ORIAce-001 is under clinical development by Sanofi and currently in the Phase I in clinical pathway. The characteristics of the clinical trial as well as other attributes related to the drug, regulations, and company play a fundamental role in ensuring the likelihood of transition that the drug moves from its current development stage to next.

According to GlobalData, the latest event to affect ORIAce-001’s likelihood of approval (LoA) and phase transition for Acne Vulgaris took place on 06 Jun 2022, which decreased the likelihood that the drug progresses to the next phase in its clinical pathway and decreased the likelihood of final approval for this indication.

GlobalData uses proprietary data and analytics to provide a complete picture of this assessment in their ORIAce-001 Likelihood of Approval (LoA) and Phase Transition Success Rate (PTSR) Report.

ORIAce-001 overview

ORIAce-001 is under development for the prevention and treatment of acne vulgaris caused by Propionibacterium acnes and to prevent implant-associated Propionibacterium acnes infections. It is based on protection based vaccine discovery (ProVaDis) technology. It is administered through intramuscular and intradermal route.

Sanofi overview

Sanofi is a healthcare company, which is engaged in the discovery, development, manufacturing and marketing of a wide range of medicines and vaccines.
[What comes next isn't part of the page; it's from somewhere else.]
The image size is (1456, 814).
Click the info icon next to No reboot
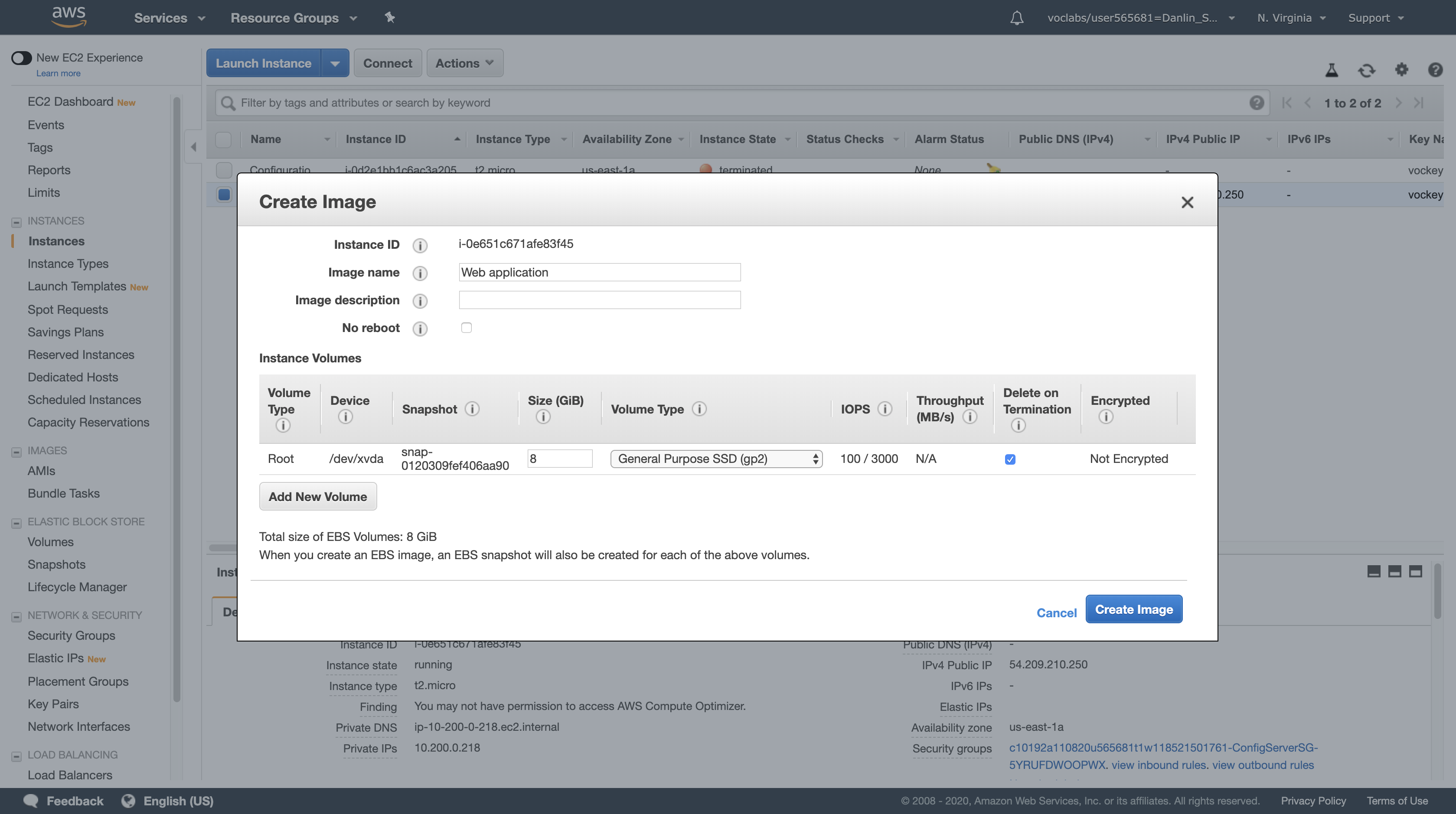pos(419,329)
Its portfolio includes medicines for the treatment of cancer, diabetes, rare diseases, multiple sclerosis and cardiovascular diseases; human vaccines for protection against various bacterial and viral diseases; and other products. The company also offers consumer healthcare products for digestion; allergy; cough, cold, flu and sinus; pain; women’s health; and vitamins, minerals and supplements. Sanofi‘s R&D efforts focus on advancing a combination drugs to increase the effectiveness of treatments and on advancing the formulation of new biologics to produce precision medicines. It has operations in Europe, the Americas, Asia-Pacific, Africa and the Middle East. Sanofi is headquartered in Paris, France.
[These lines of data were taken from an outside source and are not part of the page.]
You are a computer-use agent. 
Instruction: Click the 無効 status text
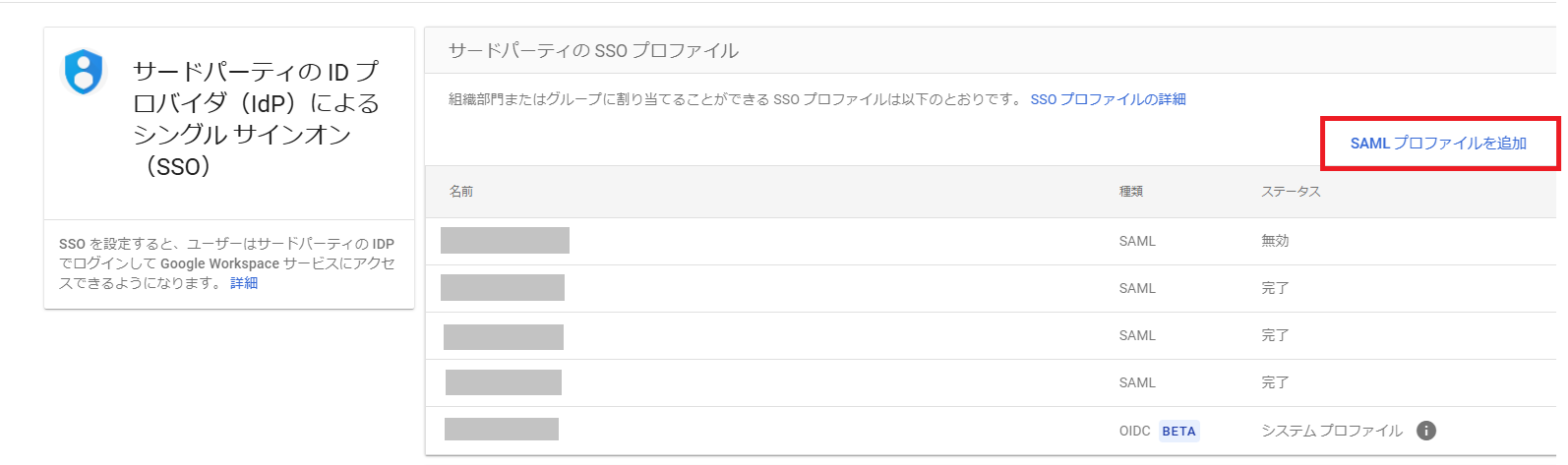click(1275, 241)
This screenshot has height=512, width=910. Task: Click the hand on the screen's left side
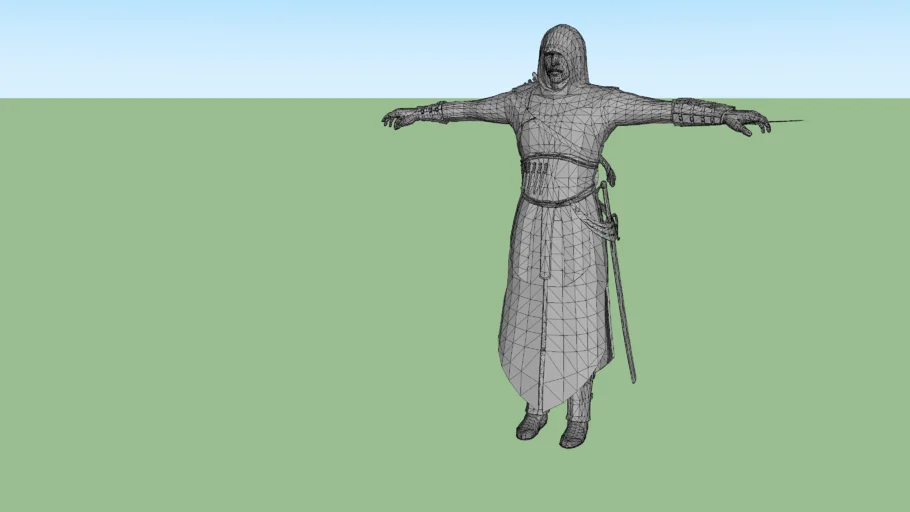[x=397, y=118]
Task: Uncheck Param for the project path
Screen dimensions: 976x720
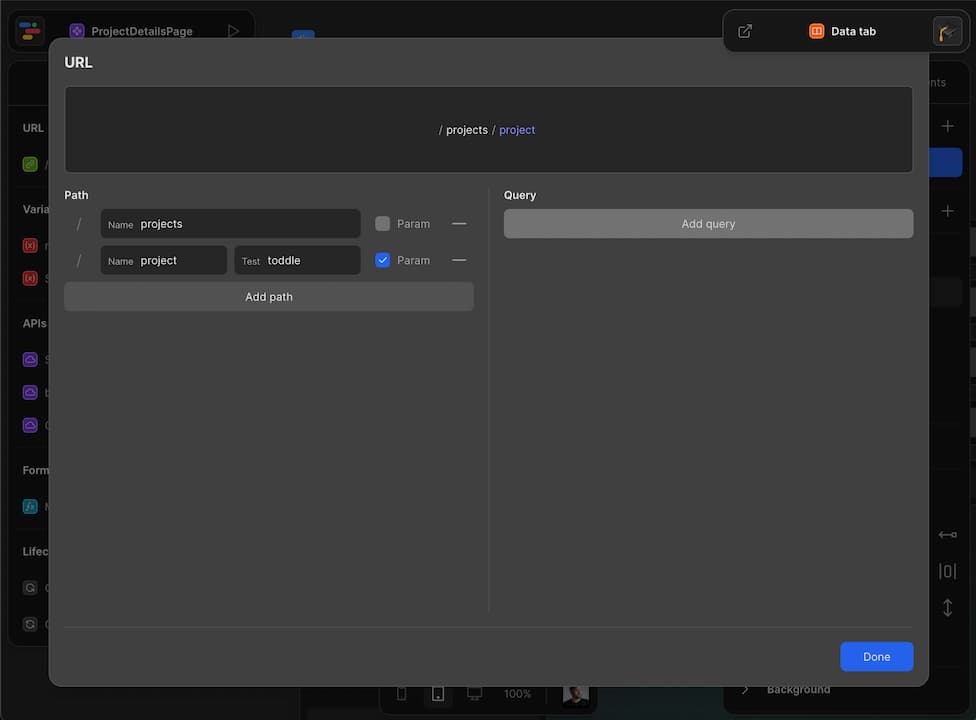Action: (382, 260)
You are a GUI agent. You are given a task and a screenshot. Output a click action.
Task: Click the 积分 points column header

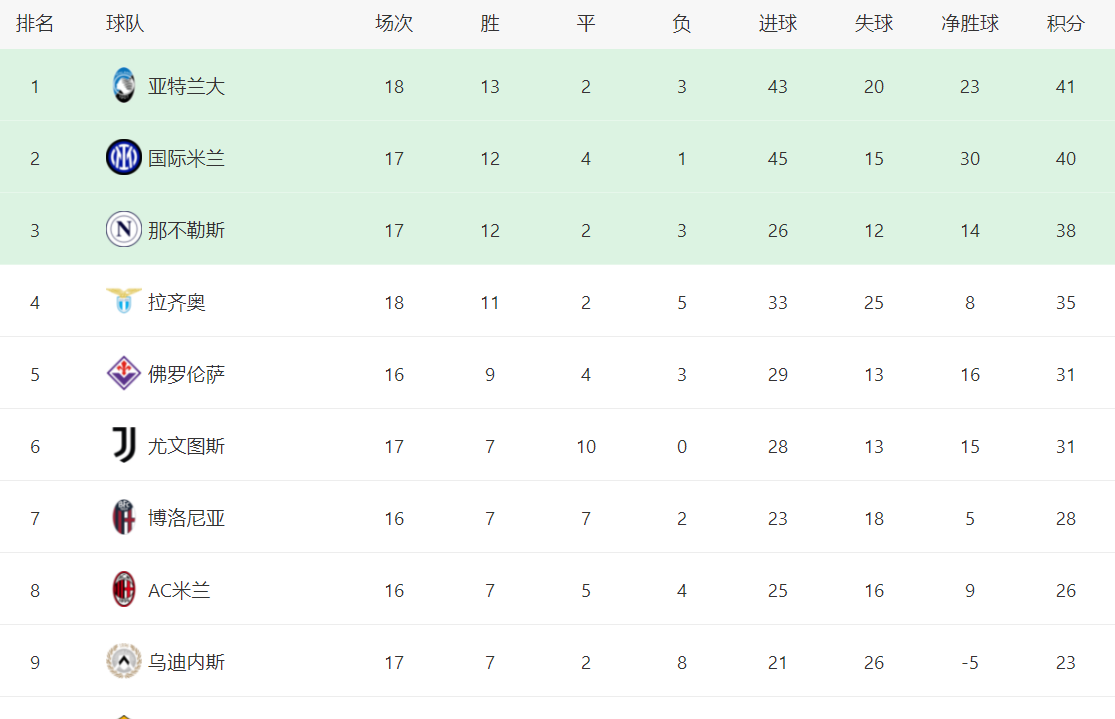[1065, 24]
Quick View ORIAce-001 LOA Data

Report Segments
  • Innovator
Drug Name
  • ORIAce-001
Administration Pathway
  • Intradermal
  • Intramuscular
Therapeutic Areas
  • Dermatology
Key Developers
  • Sponsor Company: Sanofi
  • Originator: Origimm Biotechnology
Highest Development Stage
  • Phase I

GlobalData, the leading provider of industry intelligence, provided the underlying data, research, and analysis used to produce this article.
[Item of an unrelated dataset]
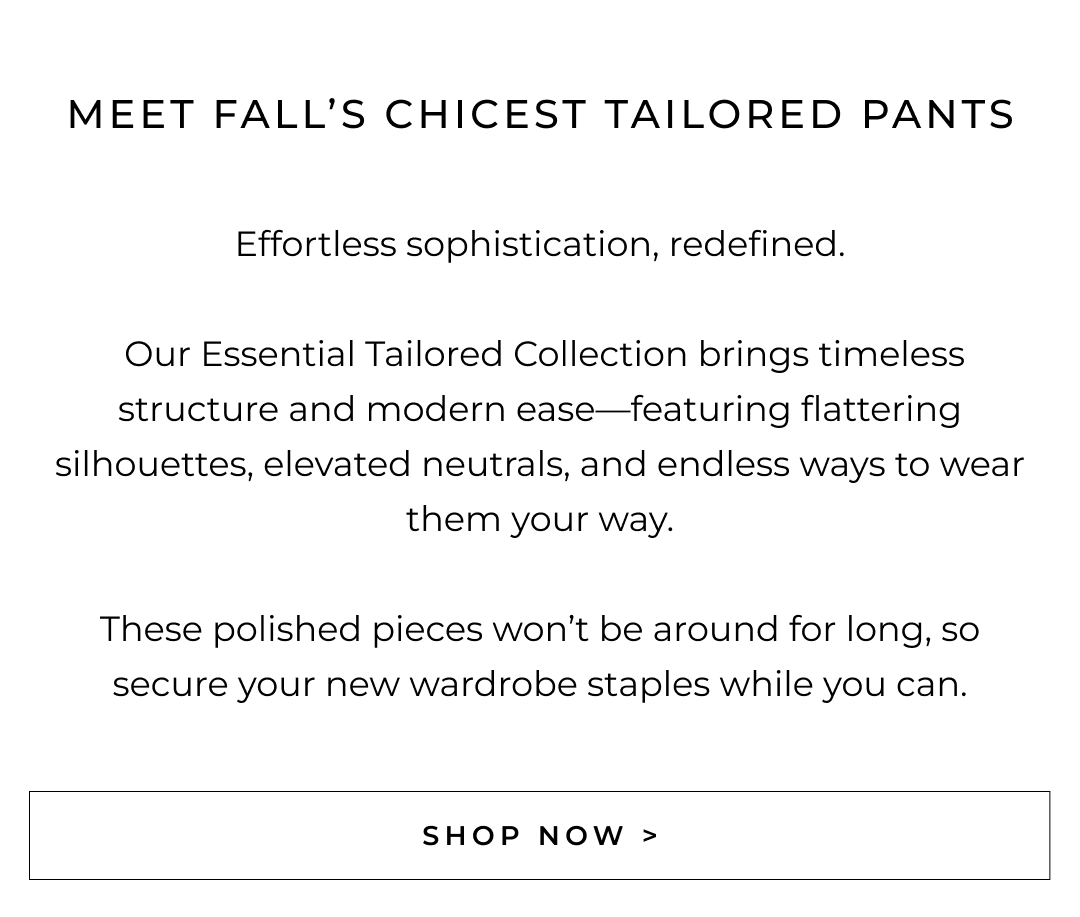Click the line them your way

tap(539, 519)
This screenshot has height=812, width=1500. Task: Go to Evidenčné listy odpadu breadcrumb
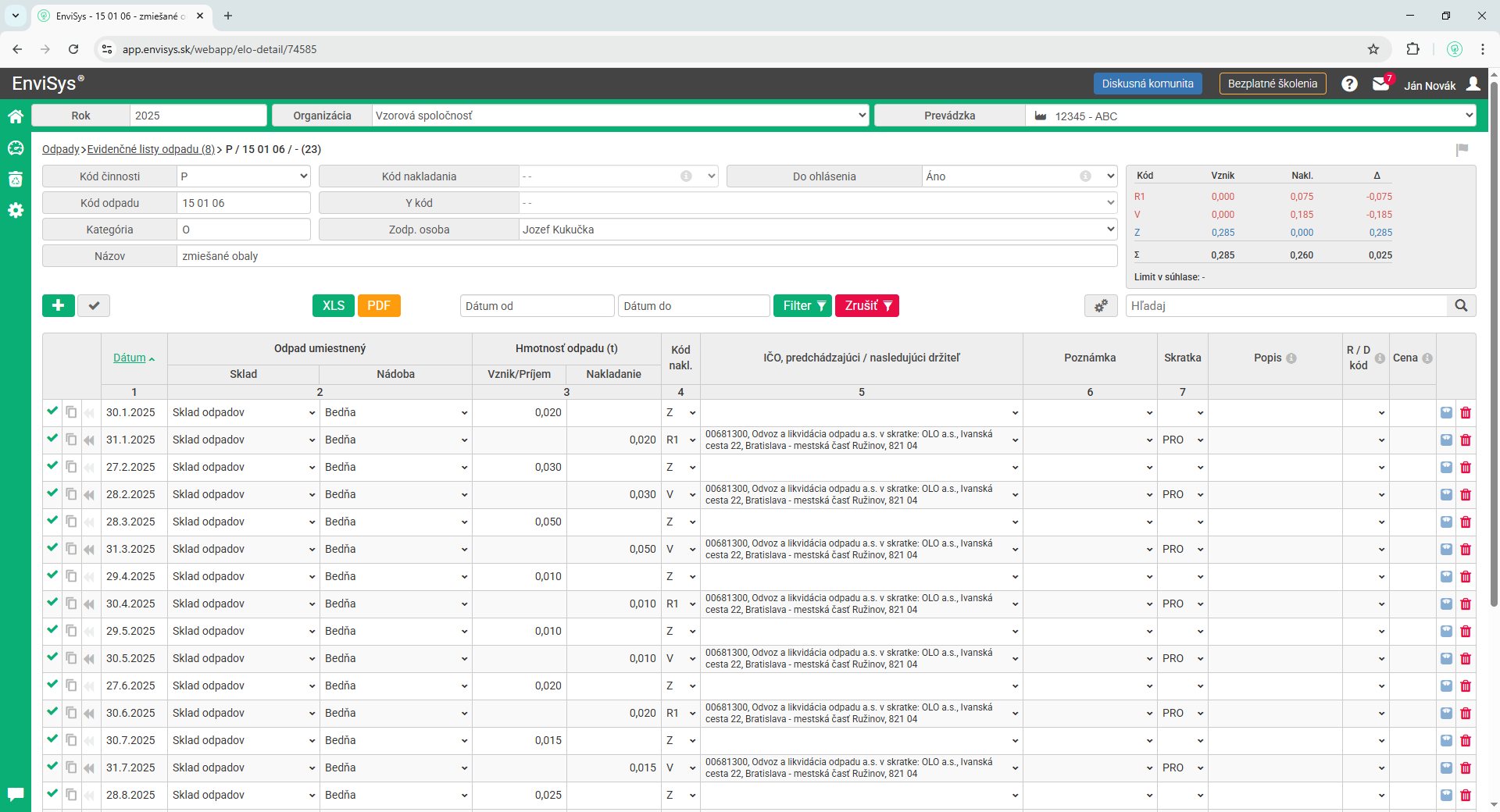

GlobalData’s Likelihood of Approval analytics tool dynamically assesses and predicts how likely a drug will move to the next stage in its clinical pathway (PTSR), as well as how likely the drug will be approved (LoA). This is based on a proprietary algorithm built from the drugs’ sales forecast, regulatory milestones, cost forecasts, WACC rate and other proprietary data sources found on GlobalData’s Pharmaceutical Intelligence Center.